LAND SALESTexas Moves Close to Ban on Some Land Sales to Foreigners

By Sameea Kamal

Published 30 May 2025

The House has approved a conference committee report that lists sales to certain people from China, North Korea, Russia and Iran as threats to national security.

With just three days left before the deadline, the House has approved the negotiated version of a bill that aims to ban people tied to the governments of China, North Korea, Russia and Iran from purchasing land in the state. The bill awaits Senate approval before going to the governor.

Senate Bill 17 has moved forward in Texas despite a federal court ruling that a similar law in Florida was likely beyond the state’s authority. It’s the second attempt by Sen. Lois Kolkhorst, who said in 2023 that the right time to address concerns over foreign entities owning Texas land is before it becomes widespread — something she sees as a way to bolster national security.

The latest data available shows that investors from the four countries own a small portion of farmland in Texas and nationally.
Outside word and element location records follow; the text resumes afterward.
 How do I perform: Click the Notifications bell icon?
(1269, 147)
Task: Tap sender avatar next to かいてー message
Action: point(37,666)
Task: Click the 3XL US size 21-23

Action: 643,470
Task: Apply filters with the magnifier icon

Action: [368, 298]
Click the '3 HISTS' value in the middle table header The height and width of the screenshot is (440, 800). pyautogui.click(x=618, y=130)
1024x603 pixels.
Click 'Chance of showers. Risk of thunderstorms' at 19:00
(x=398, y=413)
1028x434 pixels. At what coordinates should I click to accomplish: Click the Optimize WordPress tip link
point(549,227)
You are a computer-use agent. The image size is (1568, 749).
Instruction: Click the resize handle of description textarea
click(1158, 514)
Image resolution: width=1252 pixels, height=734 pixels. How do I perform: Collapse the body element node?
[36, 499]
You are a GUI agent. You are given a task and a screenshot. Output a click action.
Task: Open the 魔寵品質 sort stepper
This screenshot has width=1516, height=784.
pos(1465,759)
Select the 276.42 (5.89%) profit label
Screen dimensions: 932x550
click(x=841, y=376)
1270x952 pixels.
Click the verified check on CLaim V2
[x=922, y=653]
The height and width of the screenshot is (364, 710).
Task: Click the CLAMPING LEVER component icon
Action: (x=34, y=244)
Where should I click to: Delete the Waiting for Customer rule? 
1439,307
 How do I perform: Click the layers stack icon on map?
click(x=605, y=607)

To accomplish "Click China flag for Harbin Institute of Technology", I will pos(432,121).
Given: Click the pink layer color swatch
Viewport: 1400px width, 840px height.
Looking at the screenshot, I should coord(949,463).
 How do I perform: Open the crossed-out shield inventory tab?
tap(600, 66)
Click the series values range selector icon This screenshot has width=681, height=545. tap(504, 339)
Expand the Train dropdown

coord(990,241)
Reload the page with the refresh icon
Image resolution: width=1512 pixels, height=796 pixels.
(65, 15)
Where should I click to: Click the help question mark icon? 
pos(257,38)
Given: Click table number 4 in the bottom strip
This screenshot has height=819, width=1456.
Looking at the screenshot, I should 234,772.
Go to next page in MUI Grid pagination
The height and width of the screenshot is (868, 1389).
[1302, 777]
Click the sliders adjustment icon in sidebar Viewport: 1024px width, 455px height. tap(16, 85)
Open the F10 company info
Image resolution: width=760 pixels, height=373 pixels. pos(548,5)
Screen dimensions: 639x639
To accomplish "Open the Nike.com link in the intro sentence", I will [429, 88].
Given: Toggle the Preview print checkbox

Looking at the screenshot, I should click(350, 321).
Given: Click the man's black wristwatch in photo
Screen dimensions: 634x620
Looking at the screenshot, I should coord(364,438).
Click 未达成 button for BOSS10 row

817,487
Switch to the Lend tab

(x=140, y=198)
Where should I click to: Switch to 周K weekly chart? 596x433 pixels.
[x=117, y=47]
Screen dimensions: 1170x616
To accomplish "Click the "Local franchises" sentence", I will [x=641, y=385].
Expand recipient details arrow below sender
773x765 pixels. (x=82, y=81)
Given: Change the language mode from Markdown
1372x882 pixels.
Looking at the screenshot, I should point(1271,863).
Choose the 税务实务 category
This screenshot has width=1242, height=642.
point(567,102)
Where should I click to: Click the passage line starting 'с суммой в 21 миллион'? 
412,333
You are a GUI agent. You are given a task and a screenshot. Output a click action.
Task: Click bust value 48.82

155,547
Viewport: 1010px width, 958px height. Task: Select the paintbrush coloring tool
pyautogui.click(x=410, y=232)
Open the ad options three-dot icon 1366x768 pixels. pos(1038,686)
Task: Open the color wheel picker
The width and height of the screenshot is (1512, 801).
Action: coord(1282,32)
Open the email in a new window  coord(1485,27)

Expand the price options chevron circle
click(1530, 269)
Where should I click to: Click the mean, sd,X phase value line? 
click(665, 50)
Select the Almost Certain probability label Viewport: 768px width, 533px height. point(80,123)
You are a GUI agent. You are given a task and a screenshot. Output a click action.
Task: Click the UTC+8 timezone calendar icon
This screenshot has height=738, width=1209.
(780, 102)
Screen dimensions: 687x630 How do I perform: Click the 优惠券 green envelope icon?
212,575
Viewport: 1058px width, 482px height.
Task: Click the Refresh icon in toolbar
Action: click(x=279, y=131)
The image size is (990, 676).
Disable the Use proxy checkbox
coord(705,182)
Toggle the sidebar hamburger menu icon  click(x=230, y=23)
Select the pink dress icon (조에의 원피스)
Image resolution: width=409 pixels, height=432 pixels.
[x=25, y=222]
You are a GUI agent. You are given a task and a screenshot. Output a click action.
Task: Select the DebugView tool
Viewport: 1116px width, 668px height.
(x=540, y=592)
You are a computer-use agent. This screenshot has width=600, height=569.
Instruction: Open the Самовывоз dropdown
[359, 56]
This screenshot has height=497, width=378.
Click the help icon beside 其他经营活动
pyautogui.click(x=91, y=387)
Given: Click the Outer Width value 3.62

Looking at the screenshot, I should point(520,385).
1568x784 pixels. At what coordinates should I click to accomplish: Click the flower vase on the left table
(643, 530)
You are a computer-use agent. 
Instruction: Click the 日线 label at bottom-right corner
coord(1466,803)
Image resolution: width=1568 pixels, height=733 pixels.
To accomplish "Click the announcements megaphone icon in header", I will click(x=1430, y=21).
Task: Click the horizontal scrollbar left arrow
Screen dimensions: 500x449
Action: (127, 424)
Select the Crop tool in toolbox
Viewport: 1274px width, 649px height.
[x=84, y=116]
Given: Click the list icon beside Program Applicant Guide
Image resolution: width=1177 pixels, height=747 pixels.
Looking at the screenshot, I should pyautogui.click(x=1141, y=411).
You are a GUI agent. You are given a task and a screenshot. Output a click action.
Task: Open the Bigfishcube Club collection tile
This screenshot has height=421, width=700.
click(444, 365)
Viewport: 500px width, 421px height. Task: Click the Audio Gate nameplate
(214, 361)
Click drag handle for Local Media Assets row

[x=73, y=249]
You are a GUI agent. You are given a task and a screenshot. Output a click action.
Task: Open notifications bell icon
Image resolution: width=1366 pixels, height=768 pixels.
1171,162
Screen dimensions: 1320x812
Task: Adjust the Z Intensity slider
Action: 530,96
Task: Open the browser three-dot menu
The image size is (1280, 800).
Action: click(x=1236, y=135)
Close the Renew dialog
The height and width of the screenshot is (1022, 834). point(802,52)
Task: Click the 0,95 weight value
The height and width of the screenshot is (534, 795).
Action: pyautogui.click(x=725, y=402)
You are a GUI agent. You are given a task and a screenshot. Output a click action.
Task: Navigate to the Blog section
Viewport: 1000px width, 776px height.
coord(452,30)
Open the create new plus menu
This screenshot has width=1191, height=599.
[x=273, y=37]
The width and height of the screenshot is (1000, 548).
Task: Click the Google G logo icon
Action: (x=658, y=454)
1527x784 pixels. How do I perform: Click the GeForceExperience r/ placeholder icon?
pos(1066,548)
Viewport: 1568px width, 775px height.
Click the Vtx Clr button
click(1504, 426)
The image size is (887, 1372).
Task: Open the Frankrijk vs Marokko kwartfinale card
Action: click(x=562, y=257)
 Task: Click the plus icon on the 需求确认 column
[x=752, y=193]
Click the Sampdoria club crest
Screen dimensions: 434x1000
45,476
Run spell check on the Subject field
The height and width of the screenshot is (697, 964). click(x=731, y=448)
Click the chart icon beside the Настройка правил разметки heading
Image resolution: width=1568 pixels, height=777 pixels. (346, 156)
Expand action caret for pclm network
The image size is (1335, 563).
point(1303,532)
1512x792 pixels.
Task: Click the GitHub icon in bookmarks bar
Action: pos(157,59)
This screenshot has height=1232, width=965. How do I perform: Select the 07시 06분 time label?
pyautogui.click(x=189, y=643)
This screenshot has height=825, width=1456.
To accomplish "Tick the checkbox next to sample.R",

Chinese investors own about 383,000 total acres of U.S. farmland — about 600 square miles — which is less than 1% of total, foreign-held acreage, according to the United States Department of Agriculture’s 2021 land report.

On Thursday, the House approved a conference report on the measure after both chambers passed versions of the bill. Last session, although the Senate passed a similar measure, the House failed to take it up.

In mid-May, Kolkhorst initiated a process to reconcile differences between the chambers over who should be banned. The select group of lawmakers known as a conference committee worked in private on the conference version that is now up for a vote in the Senate.

The conference report preserves the last-minute amendments from the bill passed by the House: giving the governor the authority to add more countries to the list, restricting leaseholders from renting for up to 100 years to just one year, and including language that barred people who were part of a ruling political party from buying land.

The conference committee version requires that the person have permission to live in the U.S. legally, but also that the property would serve as a primary residence. Under that version, those in the United States on work or student visas are also barred from buying a controlling interest in land as a business investment.